YOUR INSTRUCTIONS
Some lines in the listing may contain the word "MEBE". Say how many, with the number alone.

MATERIAL FOR THIS TASK

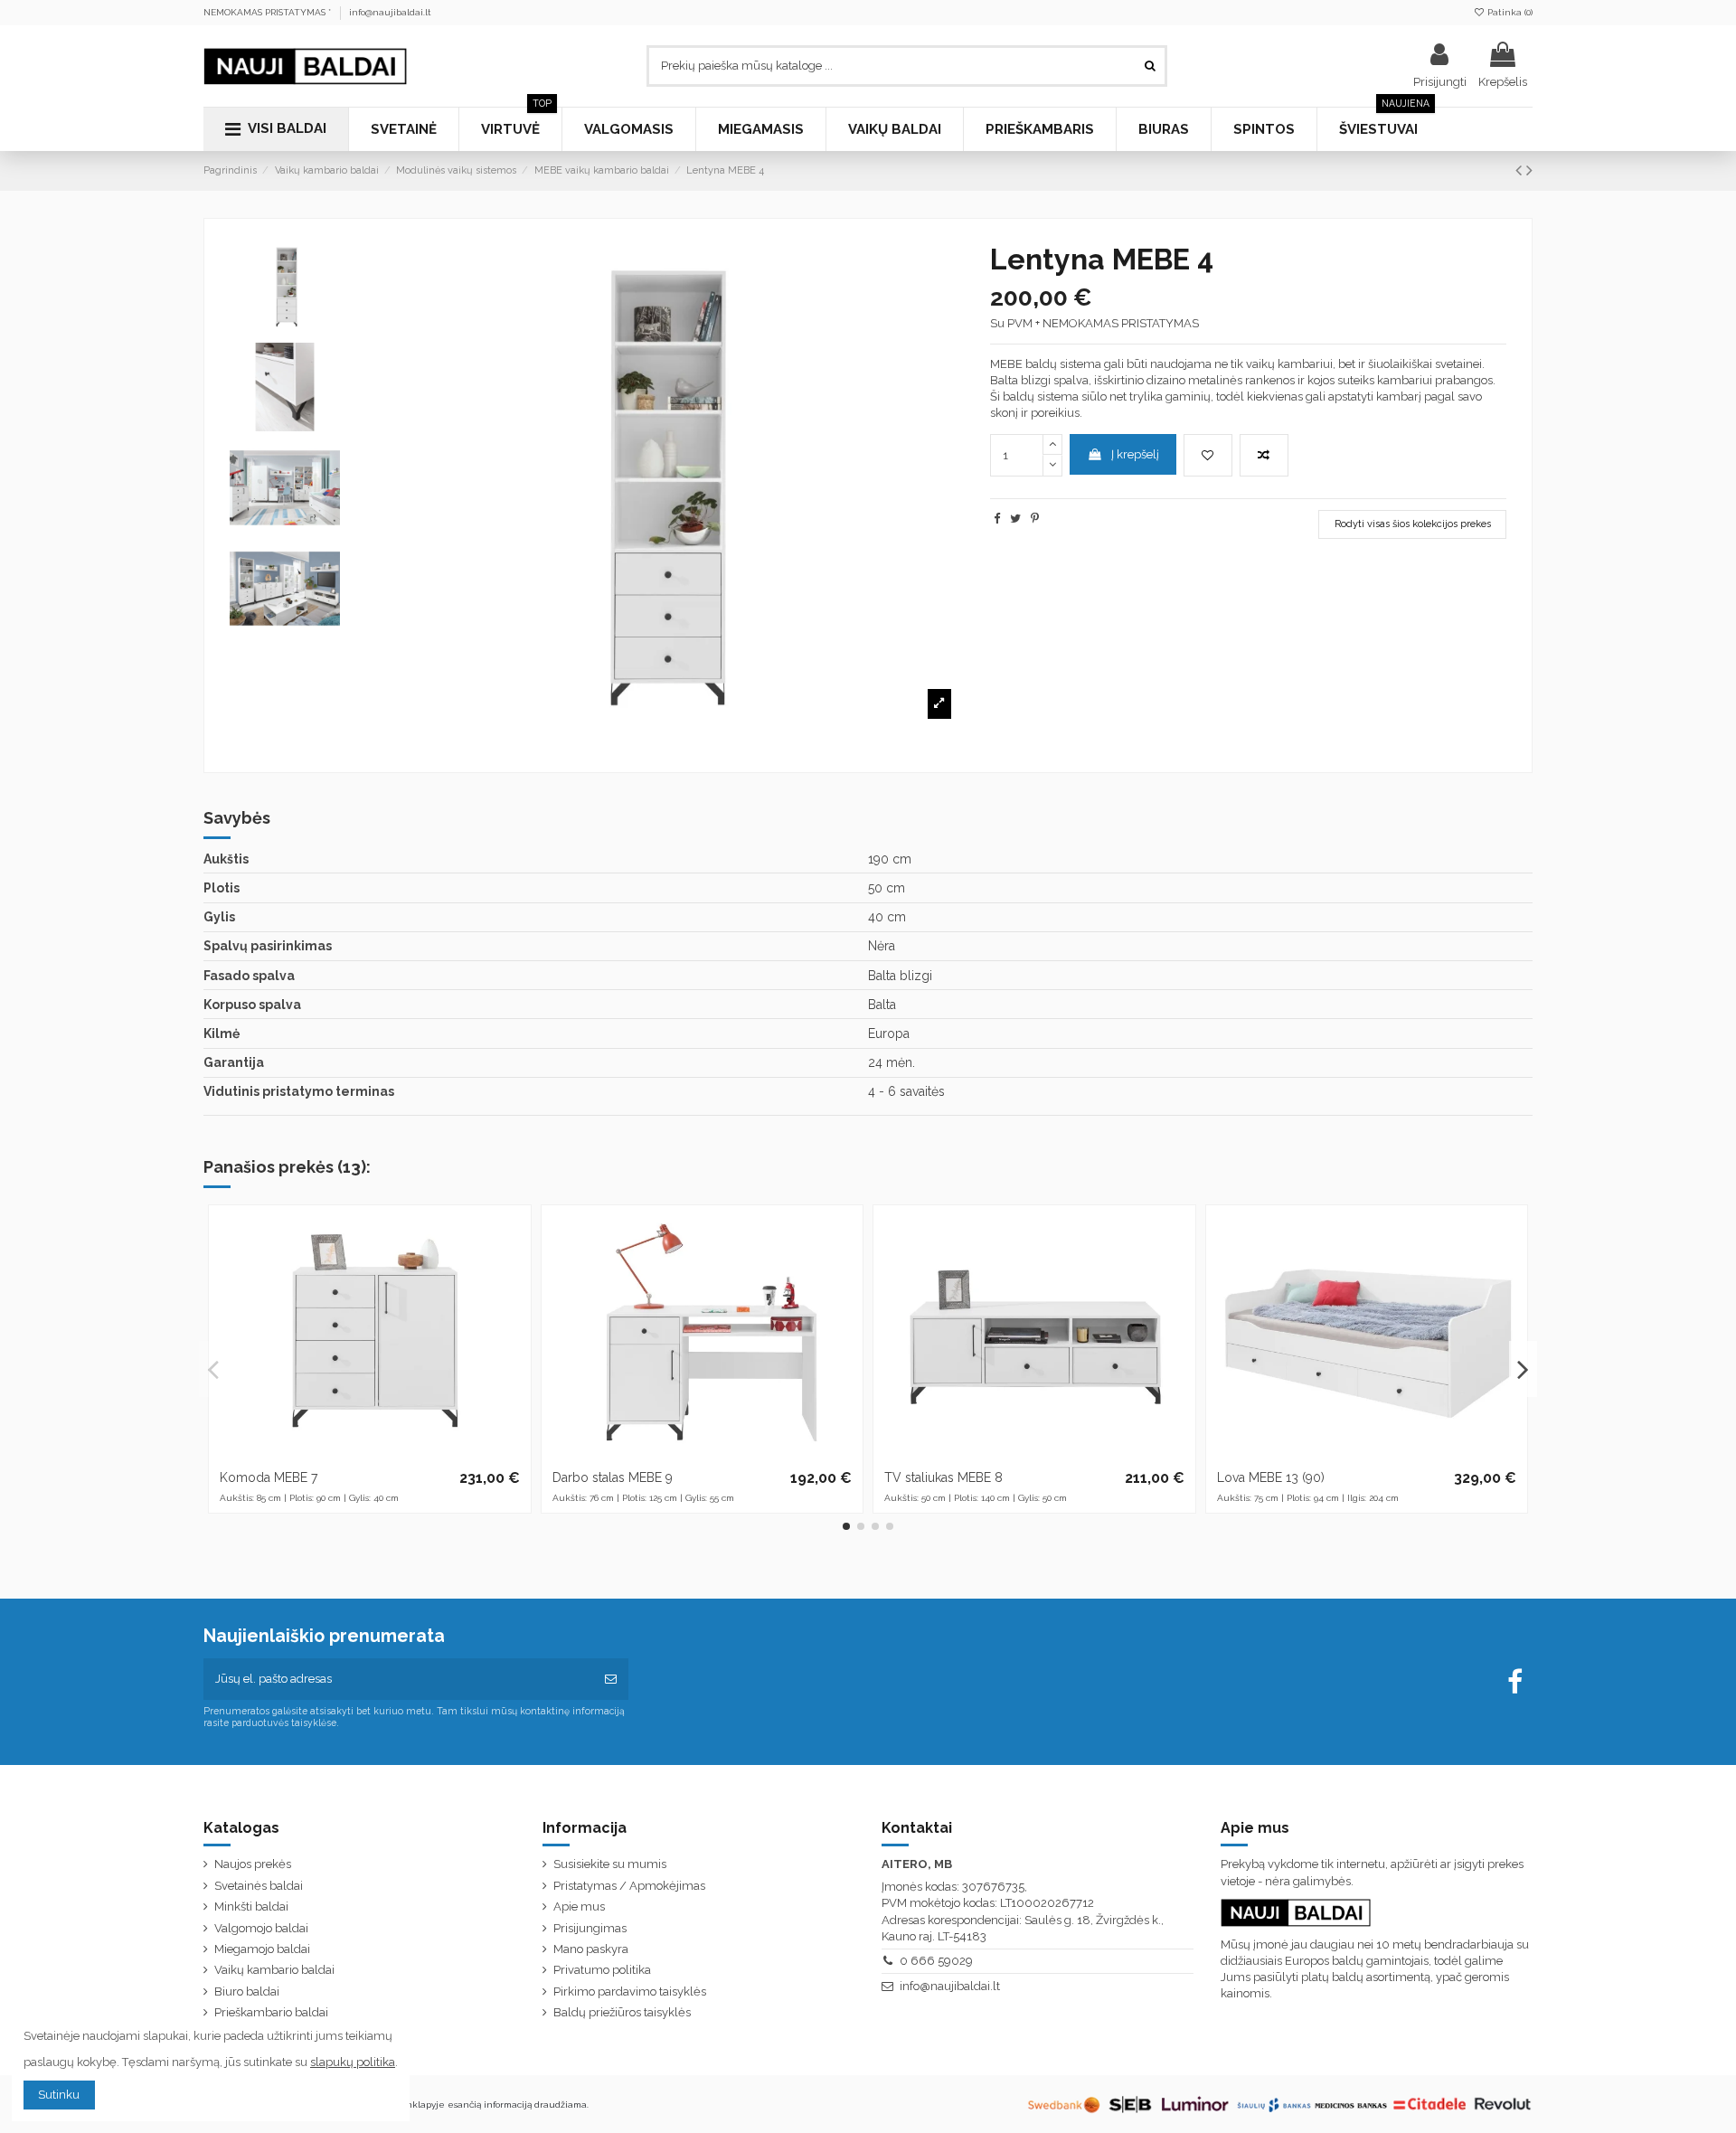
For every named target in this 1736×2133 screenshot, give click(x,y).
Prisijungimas (590, 1928)
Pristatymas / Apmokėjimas (629, 1885)
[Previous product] (1520, 170)
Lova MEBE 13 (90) (1271, 1477)
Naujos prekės (252, 1864)
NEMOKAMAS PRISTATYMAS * (268, 12)
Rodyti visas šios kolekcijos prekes (1413, 524)
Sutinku (59, 2094)
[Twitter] (1015, 518)
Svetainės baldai (258, 1885)
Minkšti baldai (251, 1906)
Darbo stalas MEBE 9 (612, 1477)
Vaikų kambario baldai (274, 1970)
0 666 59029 (936, 1961)
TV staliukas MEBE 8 (943, 1477)
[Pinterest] (1035, 518)
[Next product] (1529, 170)
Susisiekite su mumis (609, 1864)
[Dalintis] (997, 518)
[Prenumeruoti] (610, 1679)
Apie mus (579, 1906)
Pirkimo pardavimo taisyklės (629, 1991)
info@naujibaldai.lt (390, 12)
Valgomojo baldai (261, 1928)
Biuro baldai (246, 1991)
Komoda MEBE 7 (268, 1477)
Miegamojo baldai (262, 1949)
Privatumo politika (602, 1970)
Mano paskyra (590, 1949)
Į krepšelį (1135, 454)
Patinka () (1509, 12)
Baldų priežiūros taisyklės (622, 2012)
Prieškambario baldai (271, 2012)
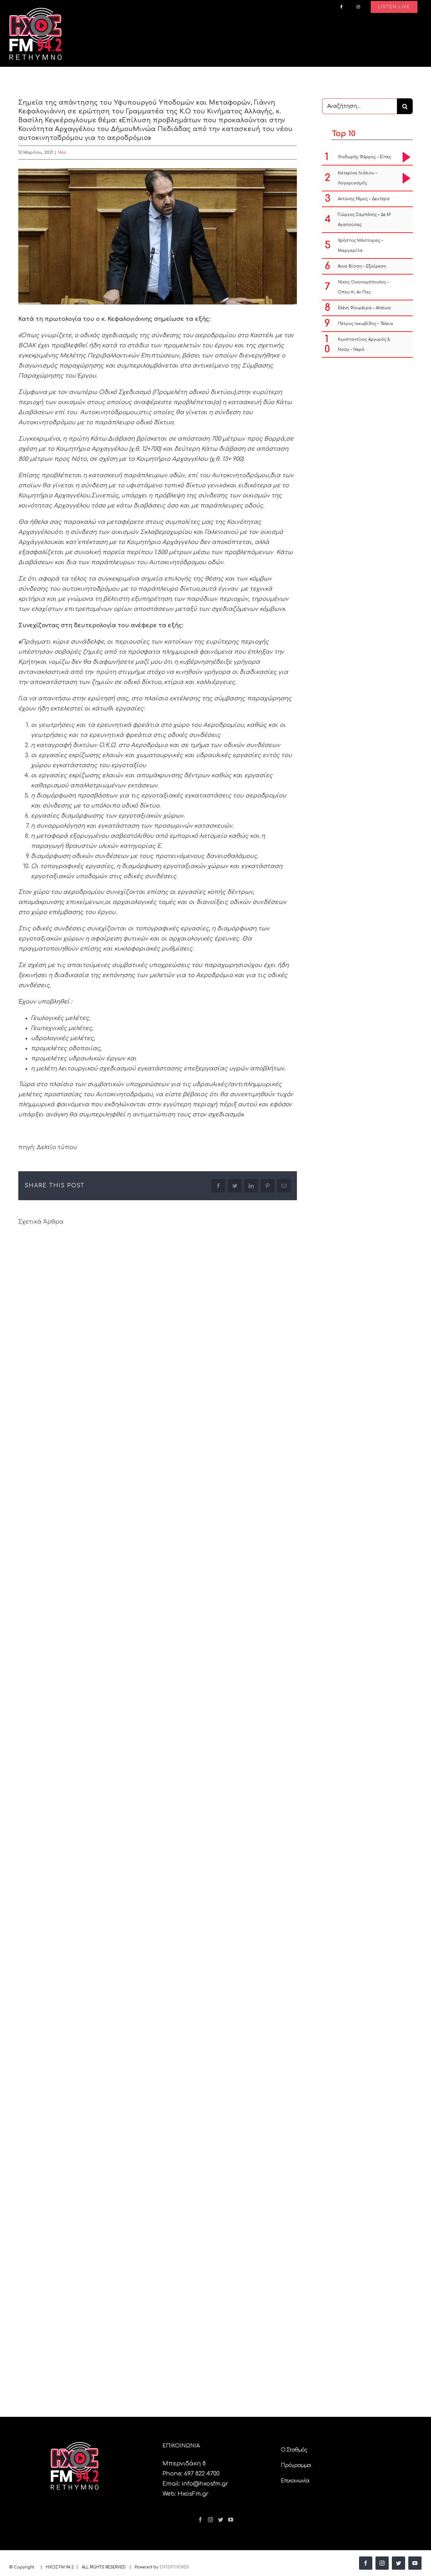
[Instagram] (210, 2519)
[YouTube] (230, 2519)
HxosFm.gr (193, 2494)
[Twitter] (220, 2519)
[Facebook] (200, 2519)
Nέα (62, 152)
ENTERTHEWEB (174, 2567)
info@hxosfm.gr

ANSWER BOX
4